> TEXT SEGMENT:
Showing posts with label trombine. Show all posts
Showing posts with label trombine. Show all posts

Thursday, June 5, 2008

Docking validation study: classic example, thrombine

The Figure on the left represents a docking study of more than 200 molecules with known activity on thrombin. The protein is a well known target ....

We have extracted the binding data from the BindingDB database and docked all the molecules onto a single (of a few available) 3D structure (2cn0 from the pdb databank).

The figure represents graphically the results of the research. The calculated and the measured activities are well correlated. Strong binders are indeed identified as strong binders (left bottom part of the graph). The accuracy of the predictions is quite good (see our discussion on the quality of the biological data here and here).

The results of the calculations can be conveniently summarized in terms of confidentiality matrix. Normally a first screen of novel compounds is performed at a certain concentration to distinguish between the active and non-active compounds. Let's take a standard, 1muM (~-35kJ/M) activity, as a separation cut-off. Then the confidence matrix has the following elements:
  • Experimentally active, Predicted active: 29 molecules
  • Experimentally n-active, Predicted active: 15 molecules (false positives)

> DATA EXCERPT:

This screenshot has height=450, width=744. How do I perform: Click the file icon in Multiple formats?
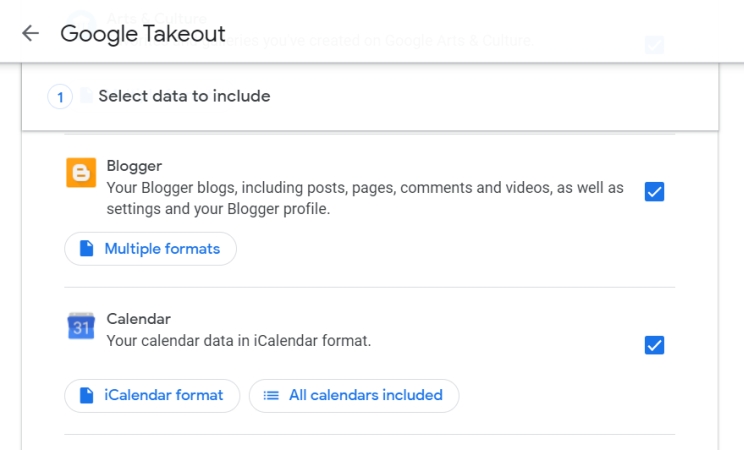coord(86,249)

> TO DO: Copy the part of the thrombin docking post that begins at the words "We have extracted" and stops after "here and here).". The lines have nothing to do with the thrombin docking post.

> EXERCISE OUTPUT:
We have extracted the binding data from the BindingDB database and docked all the molecules onto a single (of a few available) 3D structure (2cn0 from the pdb databank).

The figure represents graphically the results of the research. The calculated and the measured activities are well correlated. Strong binders are indeed identified as strong binders (left bottom part of the graph). The accuracy of the predictions is quite good (see our discussion on the quality of the biological data here and here).